“Papa, can I have a cookie?”
I look down at Scout, remembering where I am. At a bakery with my little girl.
“So, what will it be?” the woman asks again, her voice so sweet — sugary, but not fake. And she looks more delicious than a Christmas cookie. Waiting for my answer, she’s frosted to perfection. Glossy red lips. Dark hair. A Santa’s hat on her head. A candy-striped apron over her hourglass figure.
“These ones here are my special ones. I decorated them all myself. I have a thing for sugar cookies. You have to when you live on Sugar Mountain.”
I cough into my hand, collecting myself. There is a time and place for everything and damn, I know what place I’d like to be with her.
“We’ll take two hot chocolates and two sugar cookies,” I say to Scout’s delight. She is clapping her hands and saying thank you. Adorable and polite. I somehow won the single-father lottery.
“Which ones?” the woman asks. “We have lots of choices.”
You. I think it, but don’t say it. Instead, I ask Scout which ones she likes best.
“I want the snowflake and…” she looks up at me. “Which one do you want, Papa?”
“The snow-capped mountain,” I say.
The woman behind the counter beams. “That design was my idea. I mean, we are here at the base of a beautiful mountain range, so it seemed right.”

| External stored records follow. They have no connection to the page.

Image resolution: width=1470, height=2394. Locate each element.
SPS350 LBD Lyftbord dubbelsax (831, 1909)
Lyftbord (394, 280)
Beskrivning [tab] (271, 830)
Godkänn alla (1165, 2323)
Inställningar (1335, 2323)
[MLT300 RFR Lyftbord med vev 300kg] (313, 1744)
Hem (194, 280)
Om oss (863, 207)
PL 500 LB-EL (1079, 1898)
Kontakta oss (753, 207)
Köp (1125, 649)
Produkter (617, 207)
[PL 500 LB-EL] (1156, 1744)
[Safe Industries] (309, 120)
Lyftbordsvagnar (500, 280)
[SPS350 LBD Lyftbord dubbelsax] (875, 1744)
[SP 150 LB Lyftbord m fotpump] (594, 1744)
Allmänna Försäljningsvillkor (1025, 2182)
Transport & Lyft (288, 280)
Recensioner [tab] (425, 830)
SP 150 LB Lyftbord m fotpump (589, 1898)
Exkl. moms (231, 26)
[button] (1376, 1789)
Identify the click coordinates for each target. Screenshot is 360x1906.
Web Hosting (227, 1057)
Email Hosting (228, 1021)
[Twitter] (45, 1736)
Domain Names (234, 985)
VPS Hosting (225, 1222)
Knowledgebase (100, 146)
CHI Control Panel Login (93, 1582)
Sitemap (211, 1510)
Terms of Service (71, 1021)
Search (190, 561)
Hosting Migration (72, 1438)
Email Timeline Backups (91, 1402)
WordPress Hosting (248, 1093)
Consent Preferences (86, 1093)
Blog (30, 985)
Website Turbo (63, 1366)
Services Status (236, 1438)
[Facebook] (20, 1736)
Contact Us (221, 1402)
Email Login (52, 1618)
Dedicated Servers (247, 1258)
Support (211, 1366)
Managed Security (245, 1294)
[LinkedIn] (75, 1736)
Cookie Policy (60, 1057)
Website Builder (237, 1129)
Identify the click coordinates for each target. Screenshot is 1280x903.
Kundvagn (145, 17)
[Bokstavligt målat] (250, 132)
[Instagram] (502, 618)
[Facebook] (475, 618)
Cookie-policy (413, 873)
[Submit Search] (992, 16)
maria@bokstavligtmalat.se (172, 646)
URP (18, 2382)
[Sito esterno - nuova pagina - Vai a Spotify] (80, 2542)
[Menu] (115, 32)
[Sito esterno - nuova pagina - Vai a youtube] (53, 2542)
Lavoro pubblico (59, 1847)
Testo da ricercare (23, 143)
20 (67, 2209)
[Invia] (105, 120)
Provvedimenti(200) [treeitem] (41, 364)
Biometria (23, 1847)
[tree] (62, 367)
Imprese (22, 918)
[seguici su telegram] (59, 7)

I nod. “It does feel like Christmas.”
She hands my daughter a bag with the cookies, then holds a paper cup and a marker. “What’s your name, sweetie?”
“Scout.”
The woman’s eyes widen, and she looks up at me. “Like in To Kill a Mockingbird?”
I shrug. “It’s my favorite.”
She smiles softly, writing Scout’s name. “Mine too. Growing up, our family dog was named Atticus.”
If that isn’t going to give me a hard-on, I don’t know what is.
She’s cuter than any Santa’s helper I’ve ever seen, appreciates the mountains, and likes to read.
God, I wish I were at a place in life to take this woman out for more than a sleigh ride.
“And your name?” she asks me.
“Brooks.” Running a hand over my beard I realize there is some legit Christmas magic in this mountain town. I haven’t felt inclined to ask a woman out in years. None set a spark in me, and it would take that in order for my focus to be on anything but Scout. “And uh, what’s your name?”
“Noelle.” She scrunches up her nose. “Christmas is my mom’s favorite holiday.”
Just then a woman with a clipboard swings into the bakery from a backroom. “Oh, good, Noelle. I need your help.”
“What is it, Greta?”
“I have to get the kids from school and Ansel isn’t home. Anyways, can you go in the back and finish the gingerbread?”
“Of course,” Noelle says, handing off the paper cups to a barista.
“I know you have the wedding venue to deal with, so I won’t be too long.”
“No worries, I don’t need to meet with the park director at the reception lodge until later this afternoon.”
I swallow. Planning her wedding? Of course. All the good ones are always taken. Of course, that would be my luck.
Noelle turns to me before she leaves, “Nice to meet you, Scout and Brooks. But it looks like duty is calling. Merry Christmas.”
“Merry Christmas,” Scout says with a wave as Noelle moves to the backroom. It looks like my little girl was equally enthralled.
We leave the bakery a little later after finishing our hot cocoa and treats. It may sound lame, but I kept hoping Noelle would come back into the shop, that I would get another look at her adorable face.
It’s been a long time since I felt so goddamn good — in part because Linesworth seems to have caught me in its Christmas spell — but also because Noelle made me feel like a man in my own right — not just a father. Not that it matters. She has her wedding to plan and it sure as hell isn’t ours.
When we get to my parents’ place, I help Scout out of her snow boots and parka and follow her into the cozy home my parents have retired in. It’s a small two-bedroom place, but I’m their only child, Scout their only grandchild, and so it fits us just fine for the few weeks of the year we spend here visiting.
“Papa bought me hot cocoa,” Scout announces as we enter the living room. There is a glowing fire in the fireplace, and the Christmas stockings hung on the mantel — but I immediately know something is wrong.
“What happened?” I ask, setting down my coat and gloves and moving toward my father. His foot is propped on a pillow. And he is wearing a cast.
When we left two hours ago, there wasn’t a thing wrong with him.
Mom is busting in from the kitchen, a cup of coffee in Dad’s favorite mug. “Oh, Brooks, you just wouldn’t believe it,” she says with a sigh. “One second he was in the driveway about to go to his job site, the next, he was on the pavement hollering about a broken foot.”